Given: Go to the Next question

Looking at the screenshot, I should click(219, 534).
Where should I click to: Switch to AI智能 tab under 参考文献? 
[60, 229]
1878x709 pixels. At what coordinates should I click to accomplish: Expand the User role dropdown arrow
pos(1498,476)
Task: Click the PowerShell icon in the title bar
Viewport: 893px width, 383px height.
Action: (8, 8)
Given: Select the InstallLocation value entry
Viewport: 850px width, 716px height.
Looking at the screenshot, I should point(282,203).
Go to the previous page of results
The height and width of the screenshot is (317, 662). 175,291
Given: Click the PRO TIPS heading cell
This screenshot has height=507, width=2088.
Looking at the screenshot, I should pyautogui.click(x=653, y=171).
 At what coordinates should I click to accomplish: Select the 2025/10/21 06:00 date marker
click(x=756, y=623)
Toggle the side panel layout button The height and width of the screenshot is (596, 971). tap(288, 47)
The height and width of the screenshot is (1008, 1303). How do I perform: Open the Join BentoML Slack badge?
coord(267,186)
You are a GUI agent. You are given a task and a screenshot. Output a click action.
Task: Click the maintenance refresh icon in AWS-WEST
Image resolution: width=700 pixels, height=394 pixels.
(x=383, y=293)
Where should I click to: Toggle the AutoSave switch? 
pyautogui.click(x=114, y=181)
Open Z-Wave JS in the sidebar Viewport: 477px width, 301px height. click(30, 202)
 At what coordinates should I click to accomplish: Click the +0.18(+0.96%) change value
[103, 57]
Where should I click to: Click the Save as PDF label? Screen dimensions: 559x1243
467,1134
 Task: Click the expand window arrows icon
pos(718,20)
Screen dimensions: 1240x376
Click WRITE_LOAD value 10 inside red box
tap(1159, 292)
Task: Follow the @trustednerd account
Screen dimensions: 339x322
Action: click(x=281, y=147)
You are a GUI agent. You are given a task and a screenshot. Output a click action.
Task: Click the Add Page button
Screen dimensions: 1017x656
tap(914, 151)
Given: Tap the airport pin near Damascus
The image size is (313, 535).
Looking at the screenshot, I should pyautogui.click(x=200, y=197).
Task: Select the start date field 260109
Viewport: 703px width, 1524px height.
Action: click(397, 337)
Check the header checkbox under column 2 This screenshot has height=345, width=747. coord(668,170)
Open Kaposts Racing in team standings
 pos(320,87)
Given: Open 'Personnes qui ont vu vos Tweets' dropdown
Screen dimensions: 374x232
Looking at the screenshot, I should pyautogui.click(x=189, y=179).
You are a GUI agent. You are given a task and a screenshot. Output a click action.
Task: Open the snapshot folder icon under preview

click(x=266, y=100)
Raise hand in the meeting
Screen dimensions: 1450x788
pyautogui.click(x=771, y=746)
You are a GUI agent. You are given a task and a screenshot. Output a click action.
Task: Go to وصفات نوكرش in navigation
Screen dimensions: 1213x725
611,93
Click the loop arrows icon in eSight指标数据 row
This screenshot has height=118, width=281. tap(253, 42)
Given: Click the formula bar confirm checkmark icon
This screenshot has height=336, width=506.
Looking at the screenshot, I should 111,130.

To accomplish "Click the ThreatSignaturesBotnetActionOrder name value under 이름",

Problem to work on:
Your answer should be the data above, retyped in full and unaltered.

Worked solution:
Given: Go to the Next question

Looking at the screenshot, I should click(219, 534).
Where should I click to: Switch to AI智能 tab under 参考文献? 
[60, 229]
1878x709 pixels. At what coordinates should I click to accomplish: Expand the User role dropdown arrow
pos(1498,476)
Task: Click the PowerShell icon in the title bar
Viewport: 893px width, 383px height.
Action: (8, 8)
Given: Select the InstallLocation value entry
Viewport: 850px width, 716px height.
Looking at the screenshot, I should point(282,203).
Go to the previous page of results
The height and width of the screenshot is (317, 662). 175,291
Given: Click the PRO TIPS heading cell
This screenshot has height=507, width=2088.
Looking at the screenshot, I should pyautogui.click(x=653, y=171).
 At what coordinates should I click to accomplish: Select the 2025/10/21 06:00 date marker
click(x=756, y=623)
Toggle the side panel layout button The height and width of the screenshot is (596, 971). tap(288, 47)
The height and width of the screenshot is (1008, 1303). How do I perform: Open the Join BentoML Slack badge?
coord(267,186)
You are a GUI agent. You are given a task and a screenshot. Output a click action.
Task: Click the maintenance refresh icon in AWS-WEST
Image resolution: width=700 pixels, height=394 pixels.
(x=383, y=293)
Where should I click to: Toggle the AutoSave switch? 
pyautogui.click(x=114, y=181)
Open Z-Wave JS in the sidebar Viewport: 477px width, 301px height. click(30, 202)
 At what coordinates should I click to accomplish: Click the +0.18(+0.96%) change value
[103, 57]
Where should I click to: Click the Save as PDF label? Screen dimensions: 559x1243
467,1134
 Task: Click the expand window arrows icon
pos(718,20)
Screen dimensions: 1240x376
Click WRITE_LOAD value 10 inside red box
tap(1159, 292)
Task: Follow the @trustednerd account
Screen dimensions: 339x322
Action: click(x=281, y=147)
You are a GUI agent. You are given a task and a screenshot. Output a click action.
Task: Click the Add Page button
Screen dimensions: 1017x656
tap(914, 151)
Given: Tap the airport pin near Damascus
The image size is (313, 535).
Looking at the screenshot, I should pyautogui.click(x=200, y=197).
Task: Select the start date field 260109
Viewport: 703px width, 1524px height.
Action: click(397, 337)
Check the header checkbox under column 2 This screenshot has height=345, width=747. coord(668,170)
Open Kaposts Racing in team standings
 pos(320,87)
Given: Open 'Personnes qui ont vu vos Tweets' dropdown
Screen dimensions: 374x232
Looking at the screenshot, I should pyautogui.click(x=189, y=179).
You are a GUI agent. You are given a task and a screenshot. Output a click action.
Task: Open the snapshot folder icon under preview

click(x=266, y=100)
Raise hand in the meeting
Screen dimensions: 1450x788
pyautogui.click(x=771, y=746)
You are a GUI agent. You are given a task and a screenshot. Output a click action.
Task: Go to وصفات نوكرش in navigation
Screen dimensions: 1213x725
611,93
Click the loop arrows icon in eSight指标数据 row
This screenshot has height=118, width=281. tap(253, 42)
Given: Click the formula bar confirm checkmark icon
This screenshot has height=336, width=506.
Looking at the screenshot, I should 111,130.

To accomplish "Click the ThreatSignaturesBotnetActionOrder name value under 이름",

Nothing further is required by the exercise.